**What the exercise asks:**
Answer these questions about the forum thread:
1. What does Companion Joe say makes him most uncomfortable about Masonry?
2. What behavior by a veteran lodge member does ChristopherNance find discouraging?
3. Where does dfreybur say you'll hear inappropriate comments?

**Text excerpt:**
## BEGIN
# Just curious...



## drmrboi927 (Jun 5, 2016)

Before I got raised and not too long after, a Brother said you're going to see and hear things that you may not like but don't get discouraged or lose focus. 
 My question for you all is what have you seen or experienced that may have made you "uncomfortable" or almost "lose focus"?


Sent from my iPhone using My Freemasonry Pro


----------



## Companion Joe (Jun 5, 2016)

What you ask is unanswerable without context.


For example, in my own case, the thing that makes me most uncomfortable about Masonry is when I'm served a plate with my different foods touching.


----------



## Ripcord22A (Jun 5, 2016)

Bwhaha

Sent from my LG-H811 using My Freemasonry Pro mobile app


----------



## ChristopherNance (Jun 5, 2016)

I find it discouraging when a veteran member of the lodge takes it upon himself to voice his opinions and viewpoints, interrupting brethren and talking over them. There seems to be a couple in every lodge that think that all ideas must agree with theirs. 

Sent from my SM-S975L using My Freemasonry Pro mobile app


----------



## Warrior1256 (Jun 5, 2016)

So far......nothing.


----------



## drmrboi927 (Jun 5, 2016)

Thanks. I think I get an idea of what I could possibly run into. 


Sent from my iPhone using My Freemasonry Pro


----------



## Companion Joe (Jun 5, 2016)

I'm glad _you_ do because to the original question, _I'm_ still not sure exactly what you're talking about..


----------



## dfreybur (Jun 6, 2016)

drmrboi927 said:


> Before I got raised and not too long after, a Brother said you're going to see and hear things that you may not like but don't get discouraged or lose focus.
> My question for you all is what have you seen or experienced that may have made you "uncomfortable" or almost "lose focus"?



Sounds to me like the Brother telling you that was enough of a fundie that he wonders why he's among us.  Very much his issue not yours.

That or he meant that some of the Brothers take our rules against talking religion or politics in our "meetings" as only applying to tiled meetings so you'll hear inappropriate comments at the meals.
## END
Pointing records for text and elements
## BEGIN
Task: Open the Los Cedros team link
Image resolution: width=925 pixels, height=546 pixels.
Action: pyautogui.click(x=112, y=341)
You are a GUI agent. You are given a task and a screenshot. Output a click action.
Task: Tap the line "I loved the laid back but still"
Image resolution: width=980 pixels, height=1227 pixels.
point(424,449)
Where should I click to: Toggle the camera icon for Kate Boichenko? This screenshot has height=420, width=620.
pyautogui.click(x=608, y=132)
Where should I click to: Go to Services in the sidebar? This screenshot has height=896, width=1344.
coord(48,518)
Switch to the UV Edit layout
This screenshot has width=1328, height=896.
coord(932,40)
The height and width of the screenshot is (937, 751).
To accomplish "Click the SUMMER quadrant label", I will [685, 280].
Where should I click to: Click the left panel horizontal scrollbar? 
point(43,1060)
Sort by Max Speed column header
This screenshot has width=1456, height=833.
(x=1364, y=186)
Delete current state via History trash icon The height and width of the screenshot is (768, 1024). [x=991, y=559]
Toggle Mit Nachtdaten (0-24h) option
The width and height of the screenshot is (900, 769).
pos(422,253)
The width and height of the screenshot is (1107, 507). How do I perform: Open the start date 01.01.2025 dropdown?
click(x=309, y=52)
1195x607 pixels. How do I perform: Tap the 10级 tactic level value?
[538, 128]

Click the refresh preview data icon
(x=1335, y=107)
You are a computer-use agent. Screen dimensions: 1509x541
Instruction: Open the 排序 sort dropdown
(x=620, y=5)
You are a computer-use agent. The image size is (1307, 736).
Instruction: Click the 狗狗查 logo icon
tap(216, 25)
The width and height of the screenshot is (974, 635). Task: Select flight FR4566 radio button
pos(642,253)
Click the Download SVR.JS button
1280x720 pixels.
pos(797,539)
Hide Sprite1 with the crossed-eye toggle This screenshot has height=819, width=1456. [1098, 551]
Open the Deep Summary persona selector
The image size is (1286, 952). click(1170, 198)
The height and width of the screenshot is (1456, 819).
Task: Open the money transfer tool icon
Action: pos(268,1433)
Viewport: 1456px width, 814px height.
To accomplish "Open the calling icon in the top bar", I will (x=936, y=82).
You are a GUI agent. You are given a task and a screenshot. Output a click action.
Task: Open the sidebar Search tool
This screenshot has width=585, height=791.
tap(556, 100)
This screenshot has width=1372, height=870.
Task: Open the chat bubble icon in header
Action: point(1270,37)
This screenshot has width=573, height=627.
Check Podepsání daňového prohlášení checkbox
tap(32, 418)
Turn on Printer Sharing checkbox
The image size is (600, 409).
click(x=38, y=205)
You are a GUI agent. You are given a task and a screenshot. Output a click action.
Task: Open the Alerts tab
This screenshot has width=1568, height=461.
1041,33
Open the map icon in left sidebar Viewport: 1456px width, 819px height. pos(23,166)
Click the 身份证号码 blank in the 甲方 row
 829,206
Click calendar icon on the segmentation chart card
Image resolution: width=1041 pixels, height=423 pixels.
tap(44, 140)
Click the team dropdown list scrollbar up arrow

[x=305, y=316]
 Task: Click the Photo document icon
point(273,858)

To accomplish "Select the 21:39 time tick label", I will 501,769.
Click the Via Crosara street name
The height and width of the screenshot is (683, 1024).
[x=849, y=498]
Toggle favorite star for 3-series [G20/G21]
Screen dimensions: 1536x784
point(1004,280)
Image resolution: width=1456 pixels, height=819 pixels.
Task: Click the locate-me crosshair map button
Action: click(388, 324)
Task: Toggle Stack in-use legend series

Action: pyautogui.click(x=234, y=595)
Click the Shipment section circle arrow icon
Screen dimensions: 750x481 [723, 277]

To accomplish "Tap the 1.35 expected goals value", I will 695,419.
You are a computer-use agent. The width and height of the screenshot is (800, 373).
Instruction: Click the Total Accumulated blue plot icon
## END
**Solved problem:**
1. Being served a plate with his different foods touching.
2. Voicing his opinions and viewpoints while interrupting brethren and talking over them.
3. At the meals.